The Redskins failed to deliver a knockout blow and Schaub kept pushing. He threw a short touchdown pass as time expired in the third quarter, Rackers made a 43-yarder early in the fourth and then the Schaub-Johnson connection helped Houston extend the game to overtime.

Safety Reed Doughty was in coverage against Johnson, who outleaped Doughty and came down with the ball in the end zone. "Obviously, you want to make that play to win the game, you want to be the hero," Doughty said. "He was instead. It's one of those plays that's there's nothing a coach can tell you.

"It's not [being] out of position. There's nothing he [a coach] can tell you except, 'Make the play.' Get my hand in between the ball. Ah, jump up. Create havoc. Maybe if he outjumps me, hit the ball out when he's coming down instead of trying to hit it at the high point, cause he's obviously going to outjump me."

Houston won the coin toss and elected to receive the ball to start the overtime.

Kubiak decided not to go for the long field-goal try to win the game "because there was a little breeze coming that way on that end. If you miss that, they have to go 20 yards to beat us. I just felt good about it."

Following Gano's miss, the Texans took possession of the ball on their 42-yard line. Backup safety Chris Horton replaced strong safety LaRon Landry (bruised hand) on the drive and had a costly offside penalty and also was beaten by tight end Joel Dreessen for a 28-yard gain to the Redskins 18-yard line.

"Crucial part of the game, man, I've got to see the ball," Horton said. "I got put in the game and I'm expected to make those plays. It hurts, giving up two crucial plays. That's something I've got to live with."

Three plays after Dreessen's long reception, the game was over on Rackers's kick.

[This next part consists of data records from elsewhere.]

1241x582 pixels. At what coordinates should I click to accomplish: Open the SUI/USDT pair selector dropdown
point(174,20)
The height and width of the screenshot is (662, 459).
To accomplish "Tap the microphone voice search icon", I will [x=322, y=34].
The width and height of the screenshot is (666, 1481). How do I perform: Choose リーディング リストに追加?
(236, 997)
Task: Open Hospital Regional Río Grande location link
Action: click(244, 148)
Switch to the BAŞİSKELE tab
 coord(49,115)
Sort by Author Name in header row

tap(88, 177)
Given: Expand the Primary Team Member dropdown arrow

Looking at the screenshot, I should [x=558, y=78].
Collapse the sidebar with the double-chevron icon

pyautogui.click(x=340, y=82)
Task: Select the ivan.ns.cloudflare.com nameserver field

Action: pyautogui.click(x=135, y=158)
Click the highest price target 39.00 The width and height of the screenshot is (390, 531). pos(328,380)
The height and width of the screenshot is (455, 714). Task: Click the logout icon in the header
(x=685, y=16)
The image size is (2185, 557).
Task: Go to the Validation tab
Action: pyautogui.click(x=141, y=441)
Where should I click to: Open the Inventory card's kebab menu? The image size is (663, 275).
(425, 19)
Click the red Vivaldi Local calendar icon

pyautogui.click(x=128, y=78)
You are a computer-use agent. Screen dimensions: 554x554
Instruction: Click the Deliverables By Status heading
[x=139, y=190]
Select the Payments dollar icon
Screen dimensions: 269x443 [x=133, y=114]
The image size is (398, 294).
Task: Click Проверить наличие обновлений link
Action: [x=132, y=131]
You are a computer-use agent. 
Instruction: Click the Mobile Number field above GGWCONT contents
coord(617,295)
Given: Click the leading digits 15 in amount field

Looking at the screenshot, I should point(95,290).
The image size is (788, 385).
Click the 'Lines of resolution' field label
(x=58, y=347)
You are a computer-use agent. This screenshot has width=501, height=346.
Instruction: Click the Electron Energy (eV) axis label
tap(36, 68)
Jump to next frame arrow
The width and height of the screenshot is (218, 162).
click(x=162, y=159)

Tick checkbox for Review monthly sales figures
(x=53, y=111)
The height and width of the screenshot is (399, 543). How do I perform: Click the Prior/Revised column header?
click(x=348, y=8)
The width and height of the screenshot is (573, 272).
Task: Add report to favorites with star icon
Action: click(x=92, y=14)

"We knew we had a tough challenge and we had an opportunity to come in and win the game and we didn't," said Portis, who rushed for two touchdowns but had only 33 yards and a 2.5-yard average. "And the same way we had to forget about Dallas after we won, we got to forget about Houston. We can't come out and change this . . . so tomorrow it's on to our next game."